**What you have to do**
Find every line in the entries below that contains the string "Academy" and copy each such line. Case counts.

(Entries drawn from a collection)
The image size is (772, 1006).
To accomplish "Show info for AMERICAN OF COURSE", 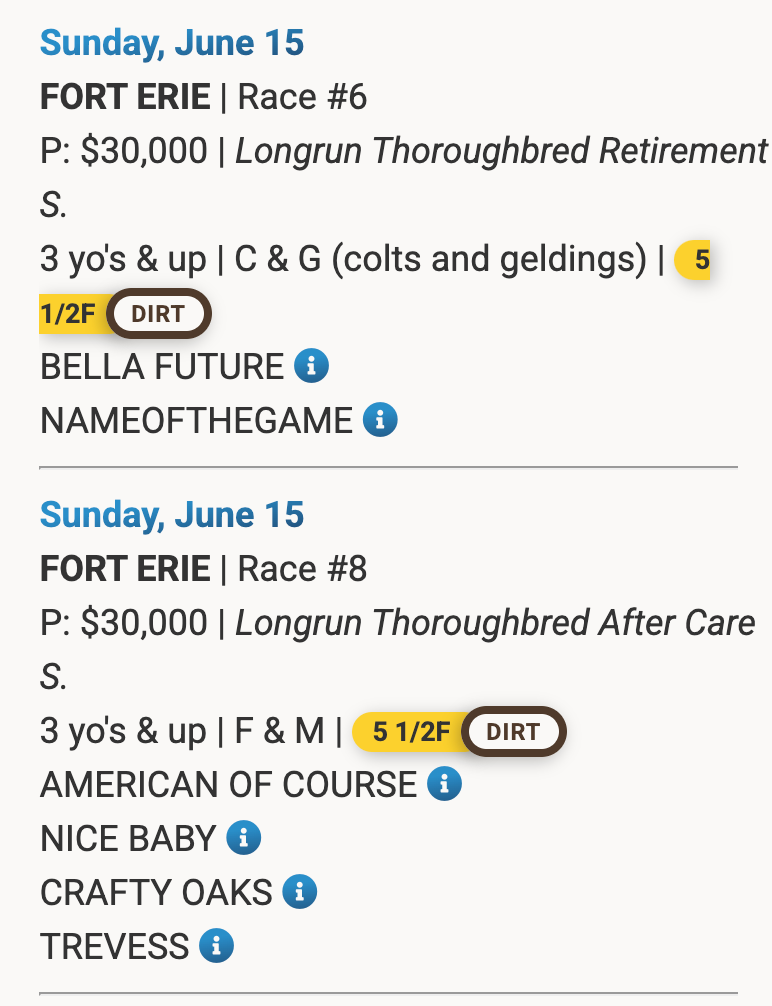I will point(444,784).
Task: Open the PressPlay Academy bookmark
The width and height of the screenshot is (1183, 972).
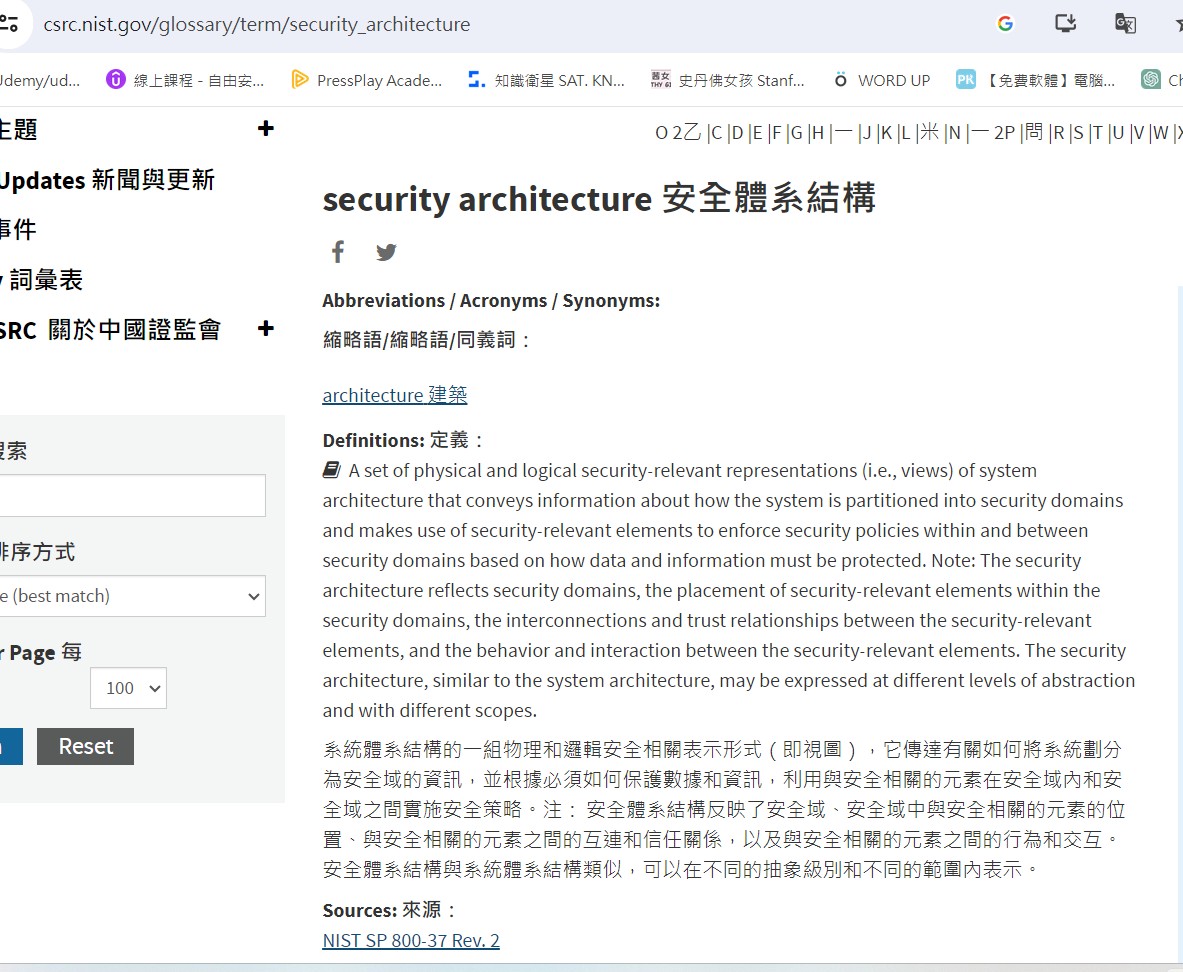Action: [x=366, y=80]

**Full solution**
Task: Open the PressPlay Academy bookmark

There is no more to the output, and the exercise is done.